3 novembre 2021

Temps de lecture : 3 min

Êtes-vous prêt à retourner en salle ?

Civic Science a publié ce mois-ci une vaste étude qui donne le pouls des habitudes de consommation culturelle post Covid des Américains. Êtes-vous prêts à retourner en salle ?

À l’heure où les productions françaises se succèdent furieusement dans les salles obscures mais se cassent une à une la figure au box office (seules les grosses productions américaines s’en tirent) , il faut le marteler : oui, la pandémie de covid-19 a modifié au profondeur notre rapport à la culture. Non contente d’avoir entravé l’accès aux biens culturels physiques,  le confinement a tout bonnement supprimé pendant de nombreux mois l’accès à la culture dite de sortie, par le biais des musées, des salles de concerts, ainsi que… les cinémas. Dans une étude intitulée Pratiques culturelles en temps de confinement, publiée par le ministère de la Culture en décembre 2020, les auteurs rappelaient que ce « nouveau cadre spatio-temporel, restreint et non choisi, centré sur le domicile, a redistribué le rapport au temps et notamment au temps de loisir ».

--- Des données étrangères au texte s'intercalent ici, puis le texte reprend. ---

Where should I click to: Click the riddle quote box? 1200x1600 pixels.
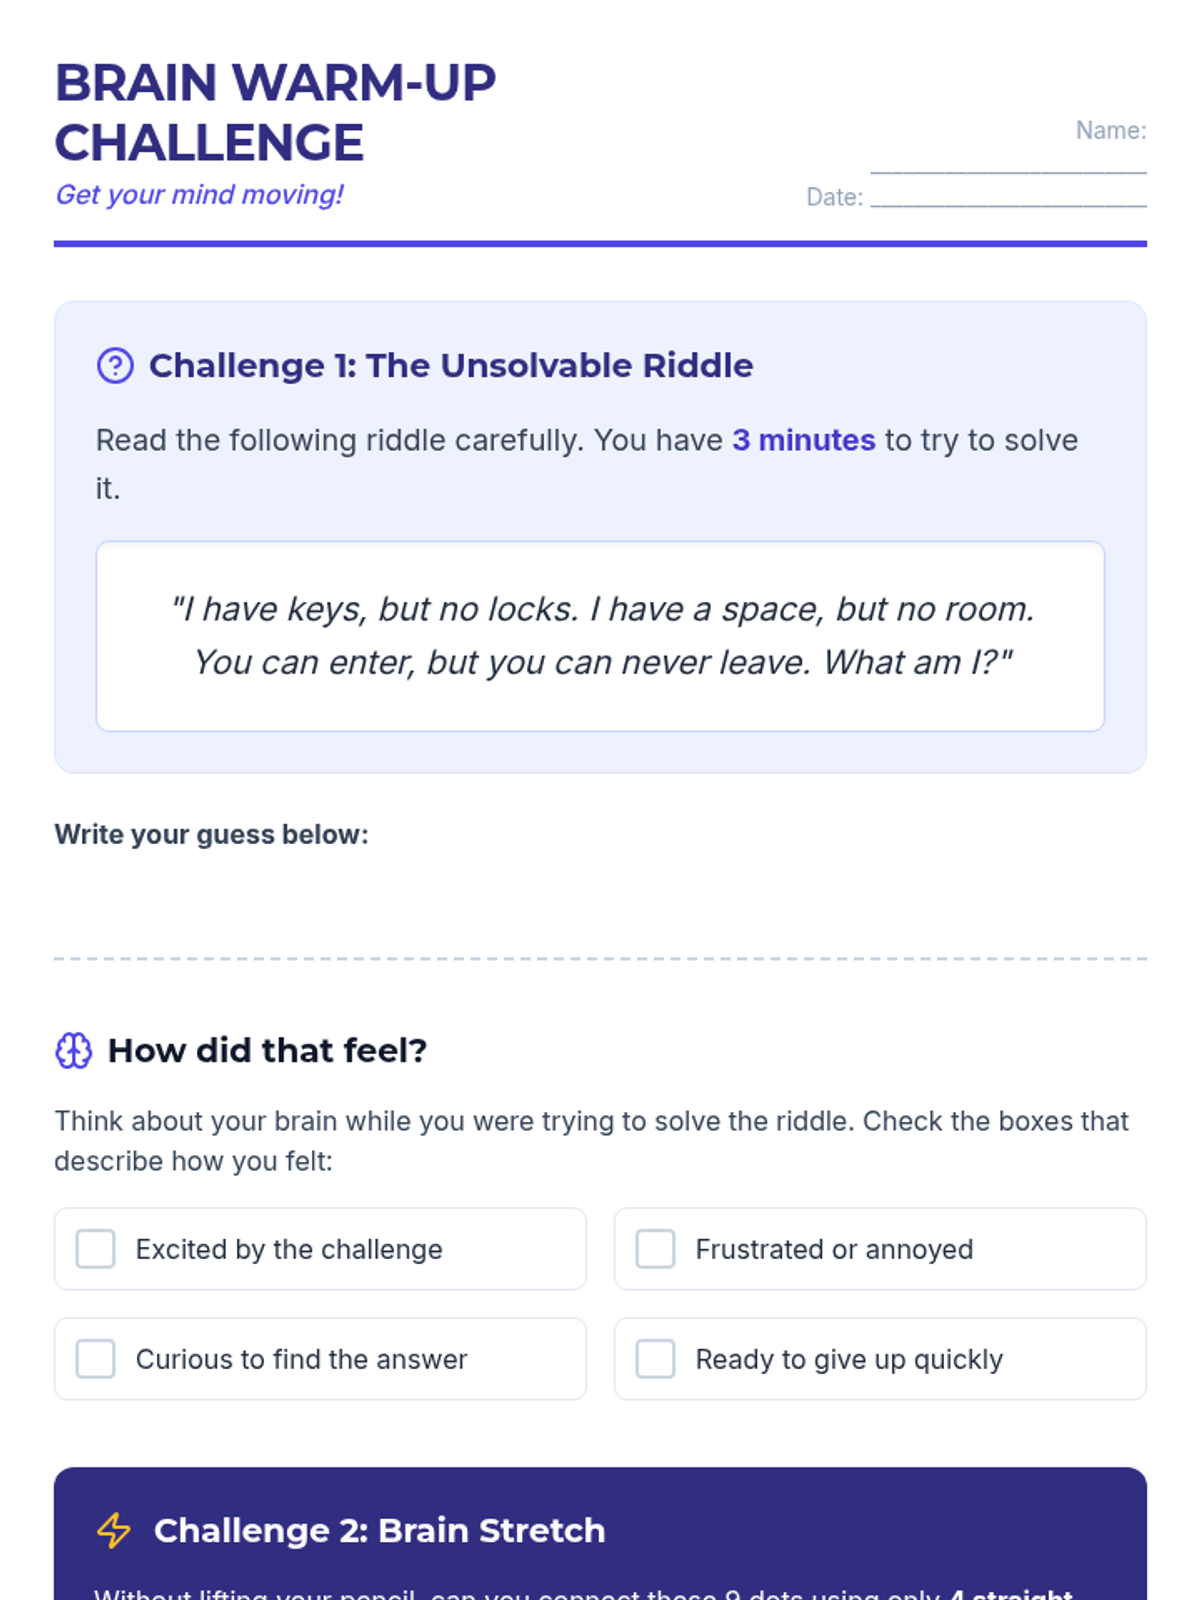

Il n’est pas certain que les amateurs de films à domicile résilient leur abonnement Prime Vidéo pour se précipiter en salle

Pour Anne Jonchery et Philippe Lombardo, les deux chargés d’étude du Ministère de la Culture et de la Communication, notre temps libre s’est retrouvé assujetti à notre espace domestique, au sein duquel la culture d’écran et les équipements numériques ont pris une place prépondérante. Résultat, la consommation de films et de séries s’est maintenue à un niveau très élevé, avec 90% des cadres, 92% des professions intermédiaires, 93% des employés et des demandeurs d’emploi, et 94% des ouvriers et des sans emploi qui y ont succombé.  À écouter certains de ces consommateurs, la majorité même, pas sûr de les voir résilier leur abonnement Prime Vidéo pour se précipiter en salle dans les mois qui viennent. Au grand dam, entre autres, de Denis Villeneuve, réalisateur de Dune (sorti en salles le 15 septembre dernier et premier long métrage à avoir dépassé la barre du million d’entrées dès sa première semaine, après la fatidique pandémie)…

71% des sondés préfèrent à présent regarder du contenu depuis chez eux…

Afin d’apporter des éléments de réponse à cette problématique qui obnubile les exploitants de salle du monde entier, CivicScience a interrogé plus de soixante mille Américains pour savoir à quel moment ils seront fin prêts  à retourner en salle. La moitié d’entre eux  (54%) a répondu « dans les trois prochains semaines », mais plus d’un tiers des répondants  (36%) a préféré répondre « plus tard cette année ». Si l’envie de retourner en salle, est tangible, la pandémie a bien altéré notre manière de consommer le cinéma.

 

Les données collectées par CivicScience démontrent que 71% des sondés préfèrent à présent regarder du contenu depuis chez eux.

 

L’âge, cependant, joue un rôle déterminant. Plus le consommateur est âgé, plus il sera susceptible à regarder un film chez lui. En effet, les 65 ans et plus sont 22%  à préférer le cinéma à domicile. Avec les vacances hivernales qui s’annoncent, de nombreuses productions risquent de s’enchainer en salle dans les prochains mois.

cependant 44% réaffirment leur volonté de se rendre en salle, à l’occasion de  nouvelles sorties…

Les sorties des sempiternels films de Noël et l’embouteillage mondial de longs métrages qui n’ont pas pu sortir tout au long des confinements en sont les causes principales. Dans ce contexte, 44% réaffirment leur volonté de se rendre en salle, à l’occasion de  nouvelles sorties.  Seulement 13% des sondés expliquent avoir déjà, acheté, -ou prévu de le faire-, leurs billets ces nouveautés sur les plateformes de streaming – quand celles-ci le permettent –.

 

En considérant la large proportion d’Américains préférant regarder des films à domicile, existerait-il une opportunité pour les maisons de production de capitaliser sur cette tendance en s’associant avec des services de streaming ? Aujourd’hui, la plupart des Américains ne sont pas prêts à payer plus de dix dollars afin de streamer un long-métrage sur une plateforme… pour laquelle ils ont déjà payé. Et plus le consommateur est âgé, plus les statistiques s’assombrissent. Seulement 19% des américains âgés de 55 ans et plus se déclarent favorables à payer dix dollars pour ce service additionnel. En revanche, les jeunes, sont  67% à accepter l’effort financier. En somme, quand on connait la faculté qu’ont États-Unis à façonner les habitudes de consommation et les pratiques culturelles du reste du monde, les exploitants de salles françaises ont de quoi redouter les mois à venir.

 

 

En résumé

Une étude dévoile les nouvelles habitudes de consommation des américains liées au Cinéma dans la société post Covid.